CORRECTIV.Lokal Konferenz 2026

Was Daten uns über unser Wasser erzählen
17.10.2026 , Raum 1: Klima

Was Daten uns über unser Wasser erzählen


Wie sauber sind unsere Flüsse? Wie gut wird unser Trinkwasser in Deutschland getestet? Mit diesen Fragen beschäftigen sich aktuelle Recherchen der CORRECTIV.Klima-Redaktion. Die Antworten darauf finden sich nicht in einzelnen Dokumenten oder Pressemitteilungen – sondern in umfangreichen Datensätzen, Messwerten und Behördeninformationen.
In dieser Session zeigen wir, wie aus abstrakten Daten investigative Geschichten entstehen. Gemeinsam schauen wir auf aktuelle Recherchen zu Wasserqualität, Schadstoffen und Trinkwasserkontrollen: Welche lokalen Geschichten stecken in den Zahlen? Welche Recherchen lassen sich daraus vor Ort entwickeln? Und wie können Journalist:innen Daten verständlich und relevant für ihr Publikum aufbereiten?

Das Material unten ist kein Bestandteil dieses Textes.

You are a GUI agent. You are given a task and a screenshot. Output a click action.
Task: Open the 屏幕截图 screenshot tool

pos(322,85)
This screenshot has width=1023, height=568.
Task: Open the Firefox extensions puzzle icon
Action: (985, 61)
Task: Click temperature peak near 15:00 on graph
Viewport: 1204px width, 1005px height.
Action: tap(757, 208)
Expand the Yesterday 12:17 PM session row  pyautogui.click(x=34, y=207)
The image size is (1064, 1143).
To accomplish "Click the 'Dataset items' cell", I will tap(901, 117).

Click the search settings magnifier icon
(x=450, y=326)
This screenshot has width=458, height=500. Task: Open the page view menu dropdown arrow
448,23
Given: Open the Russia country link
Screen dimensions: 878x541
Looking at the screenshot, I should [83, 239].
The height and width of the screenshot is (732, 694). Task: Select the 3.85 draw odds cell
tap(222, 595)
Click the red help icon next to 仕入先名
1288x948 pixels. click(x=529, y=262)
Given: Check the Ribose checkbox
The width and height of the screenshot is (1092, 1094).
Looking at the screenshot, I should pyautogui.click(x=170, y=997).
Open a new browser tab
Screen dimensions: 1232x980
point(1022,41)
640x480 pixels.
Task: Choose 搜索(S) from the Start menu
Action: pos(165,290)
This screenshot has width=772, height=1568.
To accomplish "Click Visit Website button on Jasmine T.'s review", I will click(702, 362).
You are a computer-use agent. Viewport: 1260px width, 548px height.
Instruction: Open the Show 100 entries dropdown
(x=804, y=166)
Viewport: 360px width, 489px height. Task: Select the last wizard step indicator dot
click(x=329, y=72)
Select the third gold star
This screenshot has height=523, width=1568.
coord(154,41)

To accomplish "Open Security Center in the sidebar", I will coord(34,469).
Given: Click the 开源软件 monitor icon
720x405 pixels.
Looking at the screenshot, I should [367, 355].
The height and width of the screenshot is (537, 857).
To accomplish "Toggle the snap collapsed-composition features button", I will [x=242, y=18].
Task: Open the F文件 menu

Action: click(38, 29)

Die Session richtet sich an Lokaljournalist:innen, die datenjournalistische Ansätze für ihre eigene Arbeit nutzen wollen – auch ohne großes Datenteam. Wir sprechen darüber, wie sich Datensätze auswerten lassen, welche Aussagen belastbar sind und wie man daraus Geschichten mit lokalem Bezug entwickelt.

CORRECTIV Senior Reporterin Klima, Wirtschaft und Finanzen
Recherche – Redaktion & Lokal

Gesa arbeitet als investigative Reporterin zu den Themen Klima, Wirtschaft und Finanzen. Sie koordiniert außerdem die Vernetzung und Zusammenarbeit zwischen CORRECTIV.Klima und dem CORRECTIV Lokalnetzwerk.
Ihr Volontariat absolvierte sie an der Evangelischen Journalistenschule in Berlin. Nach ihrer Ausbildung war sie mehrere Jahre als Reporterin für die taz am Wochenende tätig, bevor sie für ein Jahr in den Lokaljournalismus nach Brandenburg wechselte. Für ihre Texte und Recherchen wurde sie mehrfach für renommierte Journalistenpreise nominiert, darunter der Deutsche Journalistenpreis, der Deutsche Reporterpreis und der Ernst-Schneider-Preis. 2020 erhielt sie den Nachwuchspreis „Grüne Reportage“ des VDAJ.
Gesa ist Alumna des Oxford Climate Journalism Network (OCJN) und war mehrfach Stipendiatin von Netzwerk Recherche und der Olin GmbH.